Shakespeare Electronic Conference, Vol. 6, No. 0788.  Sunday, 15 October 1995.
 
(1)     From:   Dan Pigg <This email address is being protected from spambots. You need JavaScript enabled to view it.>
        Date:   Friday, 13 Oct 95 10:56:37 CST
        Subj:   After the New Historicism?
 
(2)     From:   David Lindley <This email address is being protected from spambots. You need JavaScript enabled to view it.>
        Date:   Saturday, 14 Oct 1995 09:13:55 GMT
        Subj:   Re: SHK 6.0783  Re: Historical Fact
 
 
(1)----------------------------------------------------------------------------
From:           Dan Pigg <This email address is being protected from spambots. You need JavaScript enabled to view it.>
Date:           Friday, 13 Oct 95 10:56:37 CST
Subject:        After the New Historicism?
 
Several months back there was a discussion on the impact of the New Historicism
on Shakespeare and early modern studies.  Either it is my perception or it
seems true that New Historicism seems to be on the decline or is being in some
way modified.  What do we call this new and developing school of criticism that
seems to be replacing NH?  Someone has called it neo-formalism.  Has anyone
else heard this term, and if so, how has it been used?  Thanks, Dan.
 
Daniel Pigg
Department of English
The University of Tennessee at Martin
 
(2)----------------------------------------------------------------------------
From:           David Lindley <This email address is being protected from spambots. You need JavaScript enabled to view it.>
Date:           Saturday, 14 Oct 1995 09:13:55 GMT
Subject: 6.0783  Re: Historical Fact
Comment:        Re: SHK 6.0783  Re: Historical Fact
 
Gabriel Egan confidently asserts that he thought historians had abandoned the
notion of historical 'fact' - and if they haven't they should.  It is this
notion that seems to me 'silly'.
 
Whilst it is certainly proper that we recognise the degree to which 'history'
is constructed - and relies upon traces that are always mediated through text -
the fashionable abandonment (by literary critics rather than historians) of the
whole notion of factual evidence is perverse and damaging.
 
Two simple examples:
 
1) Elizabeth died in 1603 and was succeeded by a Scottish monarch, James I.
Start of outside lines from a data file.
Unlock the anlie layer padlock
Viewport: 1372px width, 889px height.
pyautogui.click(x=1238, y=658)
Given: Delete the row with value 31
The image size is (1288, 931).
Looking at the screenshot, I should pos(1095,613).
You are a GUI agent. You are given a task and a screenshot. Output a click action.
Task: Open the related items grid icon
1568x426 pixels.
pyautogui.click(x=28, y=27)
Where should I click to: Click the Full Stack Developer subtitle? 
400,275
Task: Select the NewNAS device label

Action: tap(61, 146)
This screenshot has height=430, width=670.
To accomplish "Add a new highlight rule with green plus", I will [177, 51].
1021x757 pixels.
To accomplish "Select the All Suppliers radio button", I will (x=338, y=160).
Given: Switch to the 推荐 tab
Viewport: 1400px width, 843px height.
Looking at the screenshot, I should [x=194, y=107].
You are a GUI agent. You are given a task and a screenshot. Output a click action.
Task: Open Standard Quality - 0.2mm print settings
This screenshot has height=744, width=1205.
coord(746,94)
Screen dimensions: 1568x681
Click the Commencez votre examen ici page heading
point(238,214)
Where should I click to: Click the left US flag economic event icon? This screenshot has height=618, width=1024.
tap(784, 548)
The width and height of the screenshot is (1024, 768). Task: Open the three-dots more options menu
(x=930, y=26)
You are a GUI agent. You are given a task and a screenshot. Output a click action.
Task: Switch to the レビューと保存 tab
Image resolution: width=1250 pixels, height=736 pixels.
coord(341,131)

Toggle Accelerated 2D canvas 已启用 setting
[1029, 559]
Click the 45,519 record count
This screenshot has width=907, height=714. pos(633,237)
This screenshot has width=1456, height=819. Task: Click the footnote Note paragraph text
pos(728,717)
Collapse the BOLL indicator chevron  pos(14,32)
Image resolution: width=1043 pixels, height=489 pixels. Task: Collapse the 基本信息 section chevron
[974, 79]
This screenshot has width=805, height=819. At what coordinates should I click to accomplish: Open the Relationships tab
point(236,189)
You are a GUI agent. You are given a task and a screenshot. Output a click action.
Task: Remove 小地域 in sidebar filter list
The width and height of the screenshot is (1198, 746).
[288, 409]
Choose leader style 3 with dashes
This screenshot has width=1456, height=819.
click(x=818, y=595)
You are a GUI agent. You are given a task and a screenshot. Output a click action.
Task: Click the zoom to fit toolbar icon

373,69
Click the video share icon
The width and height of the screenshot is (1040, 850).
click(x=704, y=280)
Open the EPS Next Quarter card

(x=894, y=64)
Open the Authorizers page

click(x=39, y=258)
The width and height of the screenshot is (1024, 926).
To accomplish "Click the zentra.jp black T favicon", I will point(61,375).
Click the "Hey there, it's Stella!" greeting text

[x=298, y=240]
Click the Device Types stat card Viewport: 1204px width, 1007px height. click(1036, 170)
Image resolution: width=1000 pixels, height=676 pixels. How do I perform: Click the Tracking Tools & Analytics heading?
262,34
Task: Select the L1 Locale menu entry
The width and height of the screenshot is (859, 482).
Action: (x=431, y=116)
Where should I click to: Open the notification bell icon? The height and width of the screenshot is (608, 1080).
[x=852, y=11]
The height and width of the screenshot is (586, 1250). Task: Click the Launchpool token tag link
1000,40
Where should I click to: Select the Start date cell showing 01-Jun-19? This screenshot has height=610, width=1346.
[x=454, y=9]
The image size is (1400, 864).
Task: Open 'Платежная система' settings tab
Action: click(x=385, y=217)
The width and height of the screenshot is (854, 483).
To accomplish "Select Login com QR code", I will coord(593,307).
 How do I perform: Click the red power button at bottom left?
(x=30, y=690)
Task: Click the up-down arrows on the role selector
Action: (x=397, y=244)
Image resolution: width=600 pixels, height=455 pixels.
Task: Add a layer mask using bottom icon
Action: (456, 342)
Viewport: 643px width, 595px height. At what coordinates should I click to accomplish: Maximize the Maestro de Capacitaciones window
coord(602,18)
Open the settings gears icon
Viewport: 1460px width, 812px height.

Fact(?) This has significant consequence for the understanding and explication
of Shakespearean dramatic texts, and the student not aware, either of the
chronology of the plays or of this most basic piece of information is liable to
make a hash of reading them.  It's not the most important thing about the
tragedies of Macbeth and King Lear, or  the anxieties of Measure for Measure
(so distinct from the earlier 'Elizabethan' comedies), certainly - and  I would
agree that arguing that this 'fact' is sufficient to explain, or explain away,
those texts is indeed plainly 'silly'. But it is surely a significant
constituent of their preoccupations?
 
2. For a long time it was assumed that Jonson's masque, Golden Age Restored,
was performed in 1615. 'Factual' evidence - the ambassadorial reports
discovered by John Orrell - demonstrates incontrovertibly that this is wrong,
and that the masque was performed in 1616.  Once this is recognised then the
whole reading of the work changes, since it becomes obvious that it is keyed to
the events of the Overbury trial.
 
These are things I would call 'facts' - and would claim make significant
difference to the way we might understand literary texts. Not to give our
students some respect for the evidential and demonstrable is a grave
dereliction of scholarly duty, it seems to me.
 
Of course things become much more complex and difficult once one begins to ask
about things treated as 'givens' (the 'crypto-facts' of much historicist
criticism, new and old) - the 'absolutism' of the Jacobean state, or
'patriarchy' - or the 'anti-semitism' of the period, for example.  But even
here, one way of escaping the tyranny of prepackaged assumptions so often
crudely mobilised by critics of all theoretical persuasions is through  an ever
more attentive regard for those things that can be 'factually' established.
 
To re-iterate: I'm not for one minute denying that the historian/critic is
implicated in the construction of the history they present as 'fact', and that
we are judging between competing stories etc. etc.  I think it essential that
we and our students should be sceptical and critical of history's claims to
'truth'. But, even if it means I have to wear the penitential  badge of
'empirical old historicist' over a white sheet weekly in my lectures, I'm not
prepared to abandon the notion that 'facts' matter, and the consequent belief
that scholarship is about founding hypothesis as securely as may be in
evidence, whilst at the same time knowing and acknowledging that the evidence
is never complete, never free from interpretation.